- DATA EXCERPTS:
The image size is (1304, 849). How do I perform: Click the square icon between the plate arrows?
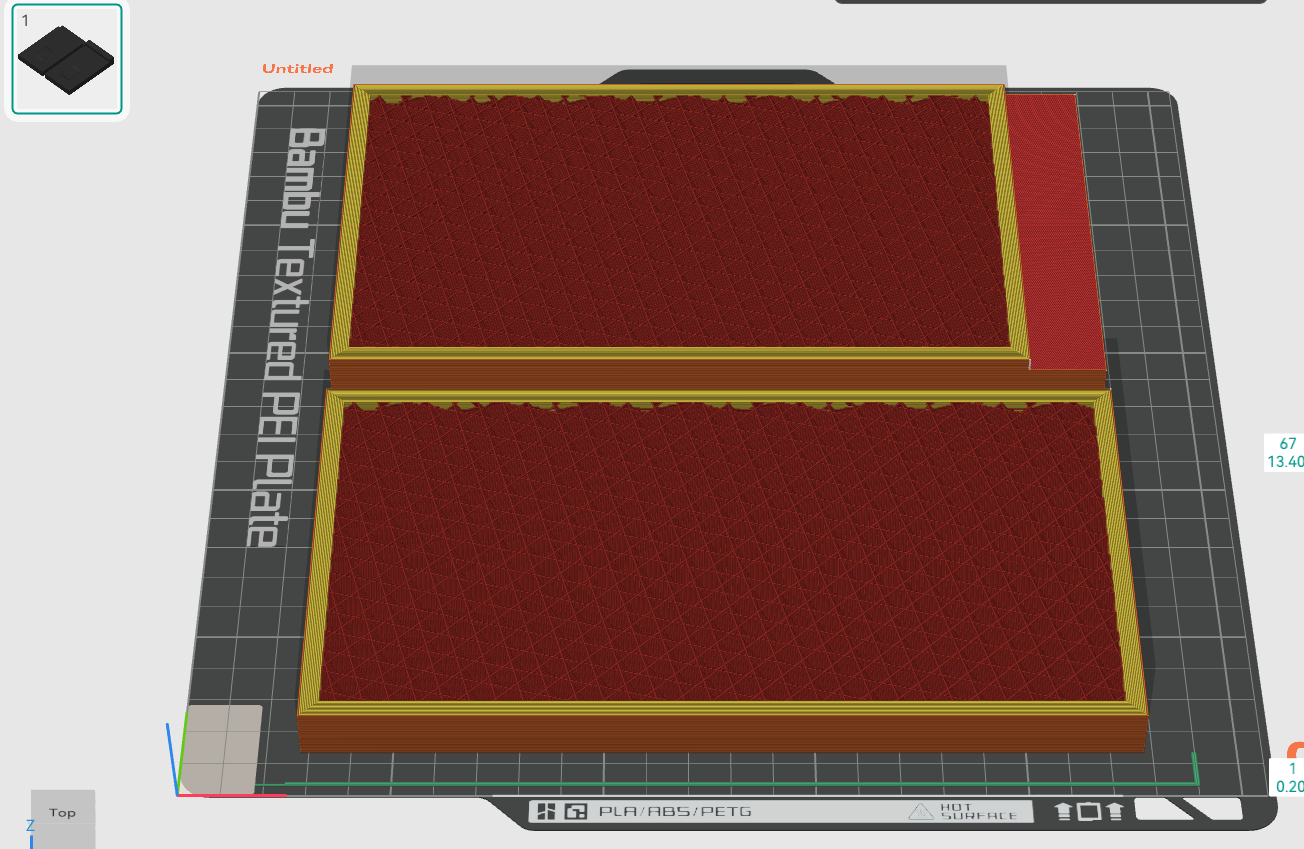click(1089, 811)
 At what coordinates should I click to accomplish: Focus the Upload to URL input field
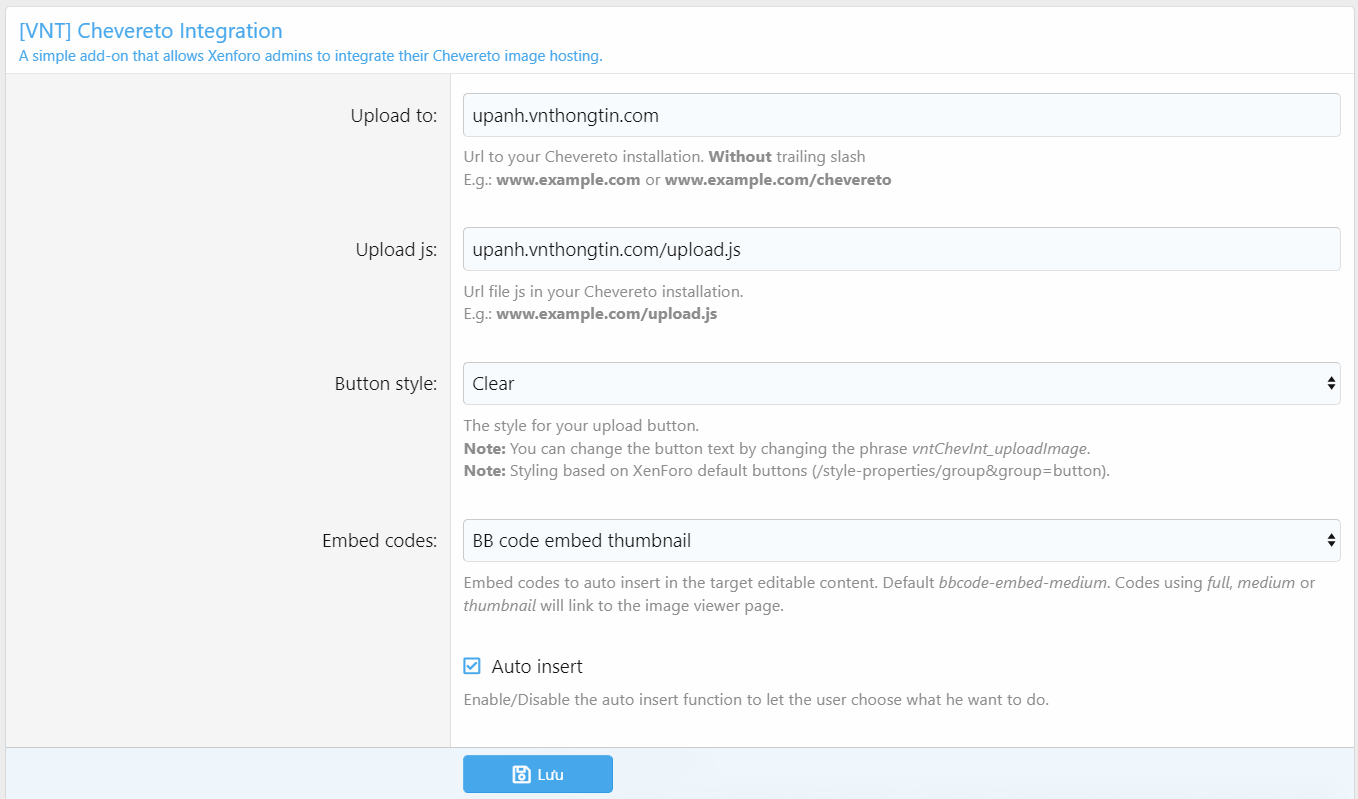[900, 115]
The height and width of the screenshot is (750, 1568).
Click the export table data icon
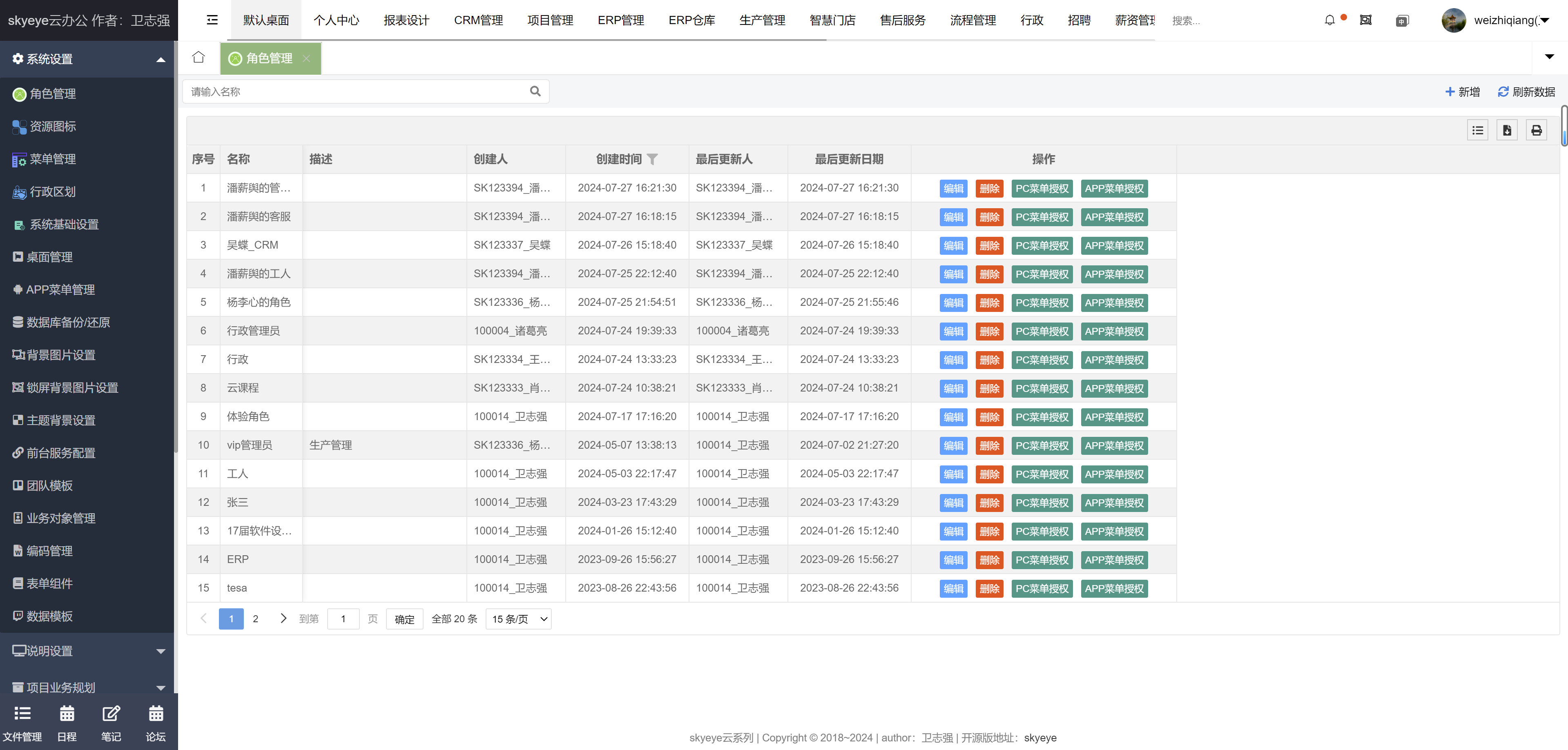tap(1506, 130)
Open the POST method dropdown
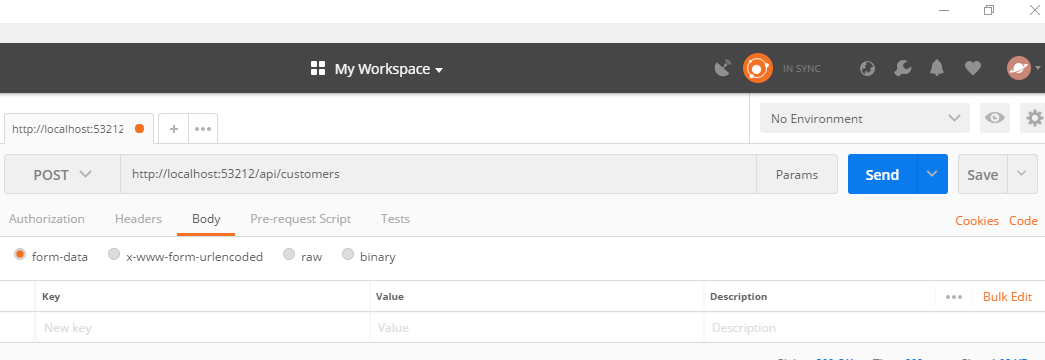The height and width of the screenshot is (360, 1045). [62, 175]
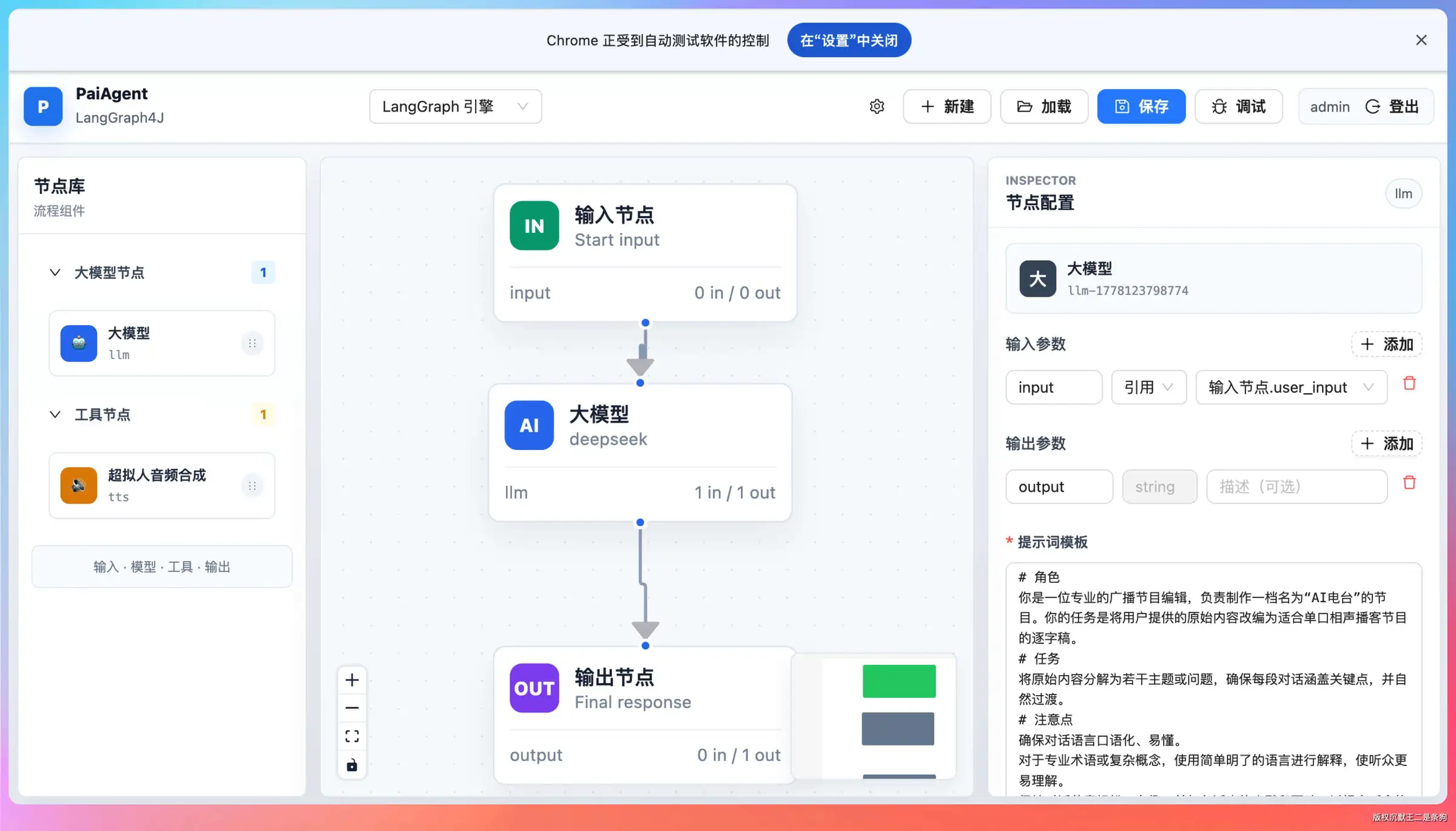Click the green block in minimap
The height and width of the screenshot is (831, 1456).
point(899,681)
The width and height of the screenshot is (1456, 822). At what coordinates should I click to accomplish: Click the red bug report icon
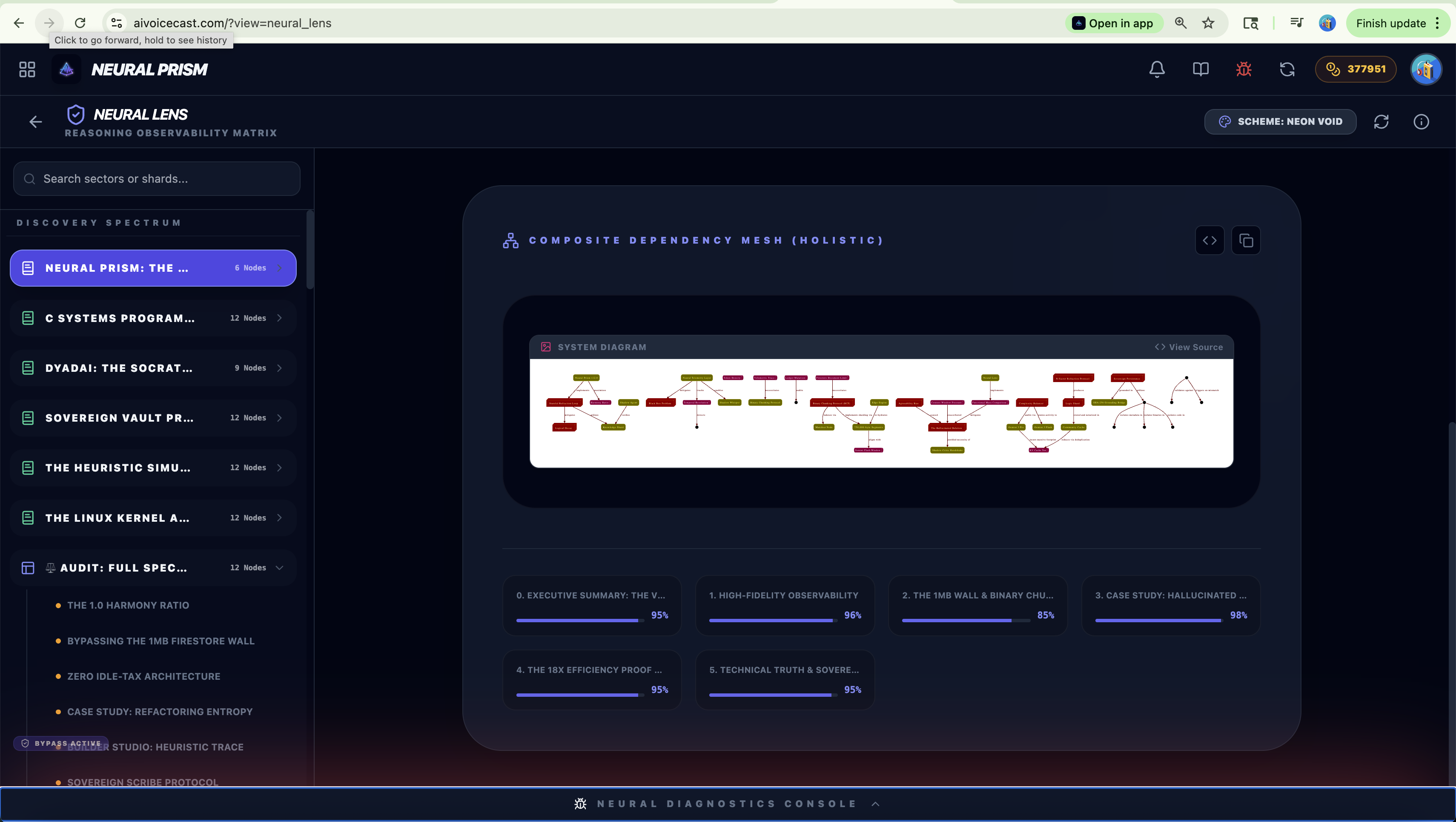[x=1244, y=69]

- WHAT YOU HAVE TO DO:
Please rewrite the material above with every "icon" changed to "symbol" and all other text kept the same. Leave the pictures out.

- ANSWER BELOW:
The image size is (1304, 849). How do I perform: Click the square symbol between the plate arrows?
click(1089, 811)
 At what coordinates should I click to accomplish: Focus the Upload to URL input field
[900, 115]
The height and width of the screenshot is (750, 1568).
Click the export table data symbol
tap(1506, 130)
Open the POST method dropdown
The height and width of the screenshot is (360, 1045). [62, 175]
Click the green block in minimap
The height and width of the screenshot is (831, 1456).
point(899,681)
The width and height of the screenshot is (1456, 822). At what coordinates should I click to accomplish: Click the red bug report symbol
[x=1244, y=69]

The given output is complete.